Raised in a family with Sierra Leonean roots, Sampha's musical influences range from Todd Edwards to Groove Armada. In describing his creative process, he speaks of drawing out "the general idea [he's] angling at" and "circling back to add color and texture." 2017's Process showcased a global sound palette, blending grime, African folk, jazz, and R&B. In Lahai, Sampha refines this fusion, seamlessly merging live soul music with synthesizers and drum machines. He explains, "I wanted to create a space that felt free, to try stuff out without the expectations of a huge headline show."

The album revolves around Sampha's reflections on human connection as a son who lost his parents and is now a father. Songs such as "Can't Go Back" and "Spirit 2.0" highlight his exploration of orchestral jungle and technical sophistication, while maintaining the gossamer vocals that have made him a sought-after collaborator. He reveals, "The hurt and anxiety shifts a little bit, from being worried about your own point of view to, 'How many years am I going to be around?' I want to help [my daughter] survive through life."

Collaborating with Kwake Bass, Sampha sought to blur the lines between natural and mechanized playing, experimenting with live and electronic drums. The album delves into his broader interests, referencing subjects like Afrofuturism and particle physics. He mentions watching a documentary from which he drew inspiration, saying, "There's this astrophysicist Brian Cox talking about entropy and the reasons why traveling backward in time is much more difficult than how you can travel forward in time."

As Sampha explains in an interview with Vulture, Lahai serves as an encapsulation of his growth from the "tape-hiss symphonies" of 2013's Dual to the "polyrhythmic odysseys" of 2017's Process, highlighting his commitment to personal growth, both physically and intellectually.

== Critical reception ==

Upon release, Lahai received widespread acclaim from music critics. At Metacritic, which assigns a normalised rating out of 100 to mainstream critic reviews, the album received a score of 87 out of 100 based on 12 reviews, indicating "universal acclaim". Aggregator AnyDecentMusic? gave the album an 8.6 out of 10, based on their assessment of the critical consensus. The Guardians Alexis Petridis named it his album of the week and called it "jittery with anxiety and indecision, yet poised and luscious". Petridis wrote that the fact Sampha made another album instead of sticking to songwriting and "made an album as intriguing and affecting as Lahai – is worth celebrating". Mojo described it as "less introspective and far from lonely, its persuasive positivity carried by a contained riot of euphoric synths, swelling violins, Chic guitars and skittering percussion".

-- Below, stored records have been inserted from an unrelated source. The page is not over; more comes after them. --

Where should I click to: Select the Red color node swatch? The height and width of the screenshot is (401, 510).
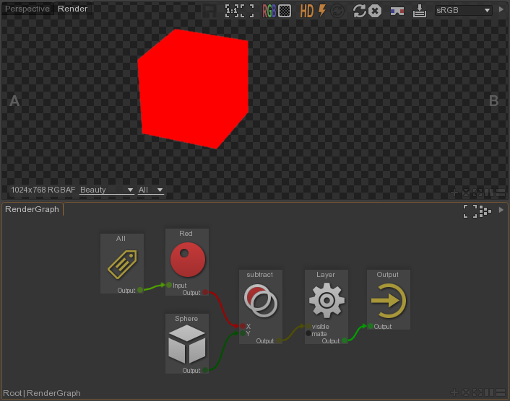coord(187,260)
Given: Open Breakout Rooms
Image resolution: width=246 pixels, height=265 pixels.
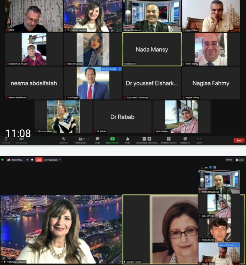Looking at the screenshot, I should 168,139.
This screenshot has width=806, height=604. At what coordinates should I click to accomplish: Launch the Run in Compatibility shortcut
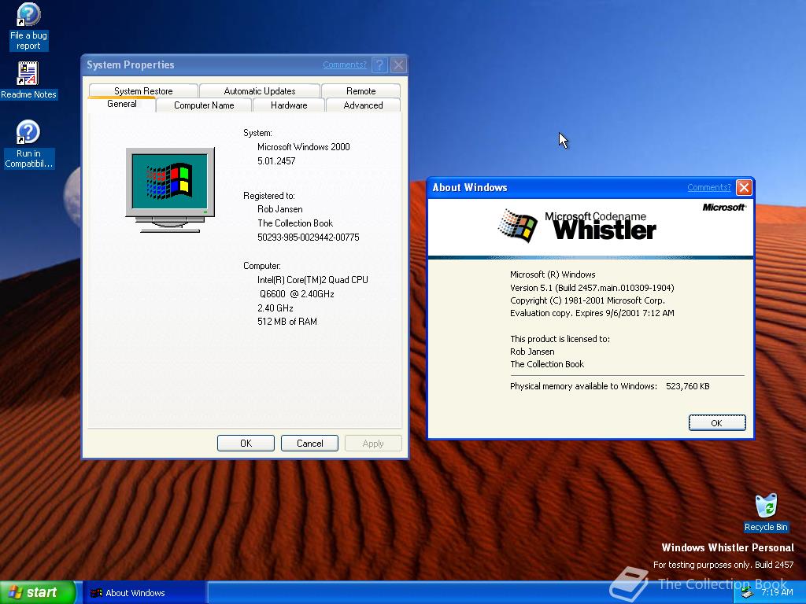(28, 130)
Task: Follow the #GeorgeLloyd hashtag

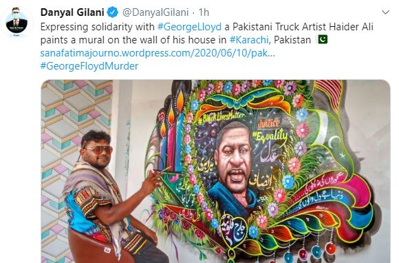Action: coord(189,27)
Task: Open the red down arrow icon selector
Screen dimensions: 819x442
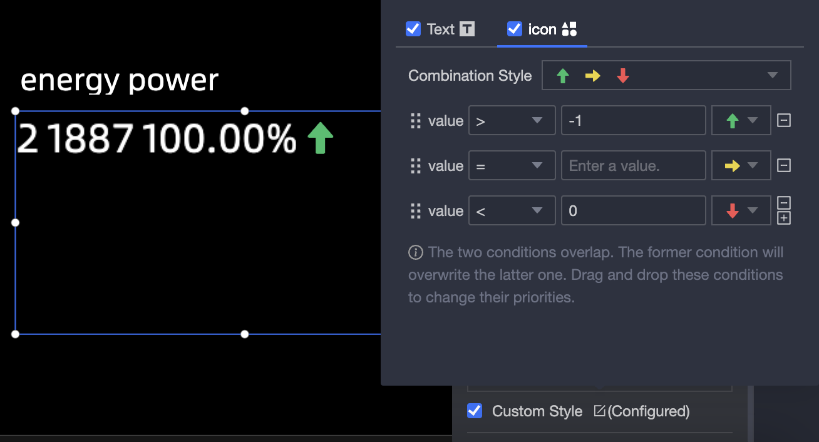Action: click(x=741, y=211)
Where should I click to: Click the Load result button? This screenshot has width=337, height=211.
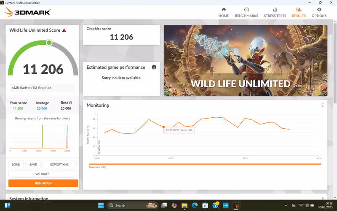16,165
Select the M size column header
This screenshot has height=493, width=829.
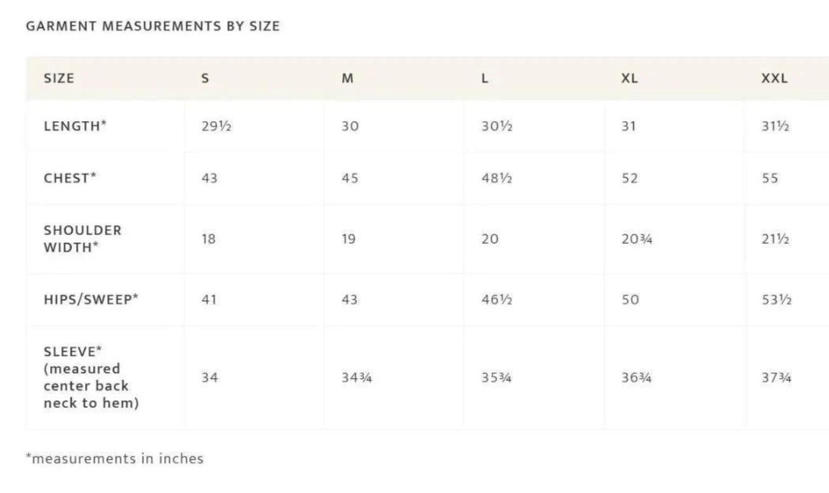coord(348,79)
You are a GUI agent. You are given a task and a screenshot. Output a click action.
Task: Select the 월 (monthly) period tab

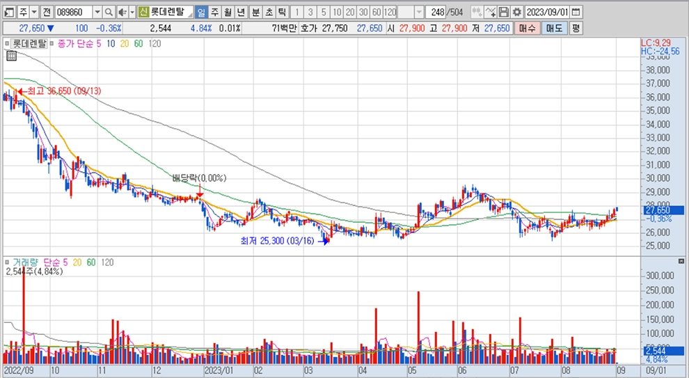tap(228, 13)
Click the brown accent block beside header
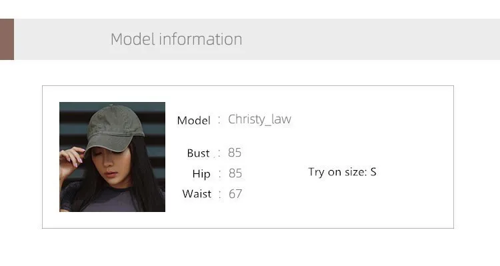The width and height of the screenshot is (500, 266). [x=7, y=39]
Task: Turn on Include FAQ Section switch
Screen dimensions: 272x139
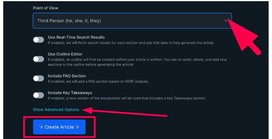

Reviewing the album for The Line of Best Fit, Riley Moquin called Sampha "a generational talent who has once again delivered a rich, emotional work for us to process" and described the album as "phenomenal" as its "remarkable second half pulls together the record as an expressionist painting of life's cyclical nature". Elizabeth Braaten of Paste summarised Lahai as "a transformative album that explores themes like afrofuturism and magical realism across 14 tracks that span a multitude of genres", also finding it to be "as intimate as it is imaginative". Rob Hakimian of Beats Per Minute praised the "dueling forces" in the album's themes, ranging from freedom, time, memory and grief. Ben Jardine of Under the Radar praised the album's thematic inspiration from the novella Jonathan Livingston Seagull, writing that "The tale is an allegory for Sampha's own journey of self-discovery, of the initial limitations the world may place upon us, and how our tireless efforts to push those limitations may earn us criticism and self-doubt, but eventually, belonging, peace, and understanding."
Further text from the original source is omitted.